Maize haploid recognition study based on nuclear magnetic resonance spectrum and manifold learning
Introduction
Haploid breeding, which has become one of the major maize breeding techniques, can help maize breeding to get rid of problems like long period, high cost and low efficiency and it is very effective for developing new varieties (Weber, 2014). The primary condition for implementing this technology is to obtain an enough quantity of maize haploid kernels. The probability for maize naturally occurring haploid is 0.05–0.1%, even artificially induced by high-frequency haploid inducer, and the induction rate is 8–15% (Cai et al., 2008, Chalyk and Rotarenco, 2001, Chen and Song, 2003, Dang et al., 2012, Liu and Song, 2000, Prigge et al., 2011, Rober et al., 2005). Therefore, one of the key problems to realize high-throughput commercialization of the haploid breeding technology lies in developing a set of effective haploid recognition system (Dwivedi et al., 2015).

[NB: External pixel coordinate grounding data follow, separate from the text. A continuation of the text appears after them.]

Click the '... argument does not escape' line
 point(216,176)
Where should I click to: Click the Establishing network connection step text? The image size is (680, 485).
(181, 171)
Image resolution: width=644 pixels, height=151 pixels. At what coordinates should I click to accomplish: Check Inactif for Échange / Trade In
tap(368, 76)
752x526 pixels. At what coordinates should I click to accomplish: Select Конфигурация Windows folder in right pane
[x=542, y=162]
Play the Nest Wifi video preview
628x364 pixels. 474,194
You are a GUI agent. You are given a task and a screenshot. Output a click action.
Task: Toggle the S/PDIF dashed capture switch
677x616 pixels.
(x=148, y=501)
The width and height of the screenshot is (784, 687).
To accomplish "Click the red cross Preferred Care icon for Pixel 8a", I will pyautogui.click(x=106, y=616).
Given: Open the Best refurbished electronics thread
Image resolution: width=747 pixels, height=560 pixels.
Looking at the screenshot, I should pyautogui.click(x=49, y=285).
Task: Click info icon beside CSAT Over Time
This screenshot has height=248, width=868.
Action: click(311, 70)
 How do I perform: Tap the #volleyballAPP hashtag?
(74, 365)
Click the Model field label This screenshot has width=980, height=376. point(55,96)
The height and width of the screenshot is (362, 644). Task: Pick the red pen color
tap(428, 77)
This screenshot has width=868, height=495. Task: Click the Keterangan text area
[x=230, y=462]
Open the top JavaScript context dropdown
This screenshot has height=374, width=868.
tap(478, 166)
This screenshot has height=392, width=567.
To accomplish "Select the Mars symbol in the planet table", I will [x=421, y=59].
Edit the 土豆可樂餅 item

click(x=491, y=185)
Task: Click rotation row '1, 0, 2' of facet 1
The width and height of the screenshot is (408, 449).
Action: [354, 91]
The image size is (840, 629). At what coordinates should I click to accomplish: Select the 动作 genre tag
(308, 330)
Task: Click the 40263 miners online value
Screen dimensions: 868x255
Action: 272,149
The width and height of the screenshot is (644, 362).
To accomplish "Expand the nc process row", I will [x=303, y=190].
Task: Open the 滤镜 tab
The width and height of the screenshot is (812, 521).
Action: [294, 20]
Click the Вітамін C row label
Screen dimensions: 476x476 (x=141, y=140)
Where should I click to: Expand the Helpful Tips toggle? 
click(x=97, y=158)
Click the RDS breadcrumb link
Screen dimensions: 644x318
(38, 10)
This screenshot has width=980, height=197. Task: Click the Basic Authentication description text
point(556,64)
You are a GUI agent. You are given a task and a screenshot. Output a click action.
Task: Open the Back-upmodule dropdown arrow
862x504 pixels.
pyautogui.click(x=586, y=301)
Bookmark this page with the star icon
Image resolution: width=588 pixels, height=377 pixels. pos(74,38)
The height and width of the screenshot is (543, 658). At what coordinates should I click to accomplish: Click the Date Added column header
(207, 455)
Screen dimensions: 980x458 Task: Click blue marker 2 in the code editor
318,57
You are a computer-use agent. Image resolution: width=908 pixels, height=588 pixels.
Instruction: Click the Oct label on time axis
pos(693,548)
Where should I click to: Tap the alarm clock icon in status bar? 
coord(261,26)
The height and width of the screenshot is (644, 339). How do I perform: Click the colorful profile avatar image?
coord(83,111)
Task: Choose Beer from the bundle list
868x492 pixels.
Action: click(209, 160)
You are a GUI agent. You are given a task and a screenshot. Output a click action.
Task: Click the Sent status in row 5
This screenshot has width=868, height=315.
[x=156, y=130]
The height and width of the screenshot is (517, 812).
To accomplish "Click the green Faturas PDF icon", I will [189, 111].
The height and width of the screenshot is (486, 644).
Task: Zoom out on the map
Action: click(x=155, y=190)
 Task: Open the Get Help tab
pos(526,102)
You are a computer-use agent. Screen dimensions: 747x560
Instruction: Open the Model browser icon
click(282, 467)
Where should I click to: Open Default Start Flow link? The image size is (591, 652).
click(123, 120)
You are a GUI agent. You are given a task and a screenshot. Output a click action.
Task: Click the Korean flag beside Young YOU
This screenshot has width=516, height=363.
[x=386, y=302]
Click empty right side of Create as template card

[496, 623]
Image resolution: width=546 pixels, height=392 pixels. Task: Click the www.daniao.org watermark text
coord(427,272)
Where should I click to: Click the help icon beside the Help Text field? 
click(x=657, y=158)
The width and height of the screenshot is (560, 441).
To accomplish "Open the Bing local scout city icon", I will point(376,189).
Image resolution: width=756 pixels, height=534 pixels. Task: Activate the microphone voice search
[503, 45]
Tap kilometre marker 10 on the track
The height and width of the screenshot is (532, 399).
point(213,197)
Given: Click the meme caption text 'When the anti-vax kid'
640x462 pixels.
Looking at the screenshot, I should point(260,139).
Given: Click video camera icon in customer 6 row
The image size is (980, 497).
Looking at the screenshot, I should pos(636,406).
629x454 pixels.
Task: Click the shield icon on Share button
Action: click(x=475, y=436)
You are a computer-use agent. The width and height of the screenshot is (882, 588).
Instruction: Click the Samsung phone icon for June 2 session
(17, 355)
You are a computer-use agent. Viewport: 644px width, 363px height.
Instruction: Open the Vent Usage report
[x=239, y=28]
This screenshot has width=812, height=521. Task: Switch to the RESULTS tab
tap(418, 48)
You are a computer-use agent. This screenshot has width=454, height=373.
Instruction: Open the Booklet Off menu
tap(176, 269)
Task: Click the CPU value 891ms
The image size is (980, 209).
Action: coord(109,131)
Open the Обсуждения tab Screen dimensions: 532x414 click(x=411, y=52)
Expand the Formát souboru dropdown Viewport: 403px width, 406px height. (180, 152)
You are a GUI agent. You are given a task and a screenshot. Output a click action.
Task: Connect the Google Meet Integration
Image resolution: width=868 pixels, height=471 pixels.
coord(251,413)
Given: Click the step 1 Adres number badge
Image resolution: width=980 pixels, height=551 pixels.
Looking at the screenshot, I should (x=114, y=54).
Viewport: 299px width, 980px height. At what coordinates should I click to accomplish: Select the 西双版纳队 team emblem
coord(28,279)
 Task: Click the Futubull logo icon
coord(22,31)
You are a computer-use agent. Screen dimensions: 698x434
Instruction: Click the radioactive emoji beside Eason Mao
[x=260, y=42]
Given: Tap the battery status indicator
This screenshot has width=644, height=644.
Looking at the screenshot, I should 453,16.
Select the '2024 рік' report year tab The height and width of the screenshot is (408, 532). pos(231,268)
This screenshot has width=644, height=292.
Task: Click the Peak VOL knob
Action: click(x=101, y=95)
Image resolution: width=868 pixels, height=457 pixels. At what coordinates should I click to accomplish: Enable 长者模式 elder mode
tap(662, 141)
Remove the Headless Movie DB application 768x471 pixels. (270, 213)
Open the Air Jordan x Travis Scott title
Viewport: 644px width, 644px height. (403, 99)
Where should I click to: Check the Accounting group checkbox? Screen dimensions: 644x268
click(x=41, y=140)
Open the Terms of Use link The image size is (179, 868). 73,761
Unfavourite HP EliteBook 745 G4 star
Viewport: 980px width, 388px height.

The haploid recognition methods which have been most extensively applied at present are Near Infrared Spectroscopy (NIRS), machine vision and NMR quantitative analysis. NIRS techniques with features of rapid, nondestructive could identify the haploid and Micro-NIR spectrometer scan fast and cost less, which have utility for automatically selecting haploid maize kernels from hybrid kernels(Qin et al., 2016, Li et al., 2018, Lin et al., 2018). However, the NIR spectra of maize haploid kernels are easily affected by many factors, such as light, temperature, humidity, NIR intensity and collecting instrument (Zhou et al., 2007). The machine vision method is based on Najavo marker (Nanda And Chase, 1966), which makes different color features in the embryo between haploid and diploid kernels. Li et al. designed a set of haploid screening system based on machine vision and the success rate to obtain embryo surface-containing pictures reached 90%, corrective haploid recognition rate by the system was 95% (Li et al., 2016). However, this genetic marker method still has certain limitations. First of all, when the induced female parent carries dominant pigment inhibiting genes, then this marked color gene can’t be expressed; secondly, genetic expression effects of different hybridized material combinations are quite different (Zhang et al., 2013, Li et al., 2016). Chen and Song put forward using oil xenia effect for haploid recognition, which makes the induced haploid kernels and diploid kernels by high oil inducer present a significant different in oil content (Chen and Song, 2003). Haploids can be separated out by measuring kernel oil contents using NMR spectrometer. Haploid automatic screening system based on NMR quantitative analysis has been developed so far, which can realize the recognition rate of 4 s per kernel with accuracy reaching 94% (Wang et al., 2016).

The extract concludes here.